Is it possible to solve this problem:
A prince wish to marry a princess. There are 3 princesses, one is young, one is a little older and one is old. The prince is able to tell the princesses apart. One of the princesses always tells the truth, one never tells the truth and one sometimes tells the truth and sometimes not.
The prince only wish to marry a princess whom he can trust. Therefore it must be the princess that always tells the truth or the princess that never tells the truth (he can just negate her answers for the rest of their marriage).
Before he chooses the princess he wish to marry, he can ask one and only one princess a single question. She must only answer the question by yes or no.
Which question must he ask to be sure he marries one of the right princesses?
Edit: I was not expecting the question "who is more truthful", so consider this change of rules. Suppose we remove the "random princess", and instead insert an "evil princess". The evil princess can choose her strategy for answering, after she has seen which princess we are asking. So asking "Who is more truthful", does not make sense anymore, since the evil princess could choose to answer correct to every question.

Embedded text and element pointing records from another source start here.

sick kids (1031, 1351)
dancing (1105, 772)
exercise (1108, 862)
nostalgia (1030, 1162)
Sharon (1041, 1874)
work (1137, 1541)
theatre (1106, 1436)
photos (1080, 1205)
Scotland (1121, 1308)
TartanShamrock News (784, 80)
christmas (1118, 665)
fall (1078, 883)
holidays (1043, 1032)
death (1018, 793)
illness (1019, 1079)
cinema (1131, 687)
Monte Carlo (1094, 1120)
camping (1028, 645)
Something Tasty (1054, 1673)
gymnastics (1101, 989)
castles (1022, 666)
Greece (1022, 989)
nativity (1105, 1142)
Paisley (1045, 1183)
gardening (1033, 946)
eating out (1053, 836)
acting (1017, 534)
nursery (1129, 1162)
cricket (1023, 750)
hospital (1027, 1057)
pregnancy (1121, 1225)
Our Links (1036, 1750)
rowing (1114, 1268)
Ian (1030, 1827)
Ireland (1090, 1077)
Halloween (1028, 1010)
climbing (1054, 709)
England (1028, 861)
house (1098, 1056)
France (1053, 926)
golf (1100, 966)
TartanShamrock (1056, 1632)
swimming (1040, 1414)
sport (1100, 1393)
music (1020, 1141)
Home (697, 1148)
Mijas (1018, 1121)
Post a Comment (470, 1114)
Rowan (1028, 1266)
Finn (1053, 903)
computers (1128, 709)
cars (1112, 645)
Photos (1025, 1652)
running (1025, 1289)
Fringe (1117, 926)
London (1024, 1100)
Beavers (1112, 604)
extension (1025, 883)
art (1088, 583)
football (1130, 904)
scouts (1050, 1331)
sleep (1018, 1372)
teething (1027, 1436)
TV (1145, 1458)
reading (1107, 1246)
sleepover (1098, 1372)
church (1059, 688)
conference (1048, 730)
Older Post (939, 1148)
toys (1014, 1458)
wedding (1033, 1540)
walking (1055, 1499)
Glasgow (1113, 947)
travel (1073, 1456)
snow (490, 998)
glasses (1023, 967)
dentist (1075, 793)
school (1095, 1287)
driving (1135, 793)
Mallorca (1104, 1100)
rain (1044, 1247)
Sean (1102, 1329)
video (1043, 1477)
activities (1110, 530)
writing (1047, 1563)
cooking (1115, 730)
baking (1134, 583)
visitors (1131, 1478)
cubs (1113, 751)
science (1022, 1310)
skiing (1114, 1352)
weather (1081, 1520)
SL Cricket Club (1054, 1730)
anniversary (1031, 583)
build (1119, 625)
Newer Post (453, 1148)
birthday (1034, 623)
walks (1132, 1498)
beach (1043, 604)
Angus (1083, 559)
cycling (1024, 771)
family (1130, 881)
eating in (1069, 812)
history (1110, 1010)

Ask the middle one if the youngest is more truthful than the eldest. If the answer is "no" then marry the youngest, otherwise marry the eldest.
That way, if the middle one is the liar, he is guaranteed to marry the most truthful of the remaining two, which is the 100% truthful princess. If the middle one is the truthful one, then he is guaranteed to marry the least truthful of the remaining two, who is the habitual liar. If the middle one sometimes tells the truth and sometimes lies then it doesn't matter which of the other two he marries (for the purposes of this riddle...).
This is just the answer I gave in the comment above, removing the mistake pointed out by Theo Buehler (and the implicit ageism in assuming the prince would rather marry one of the younger two).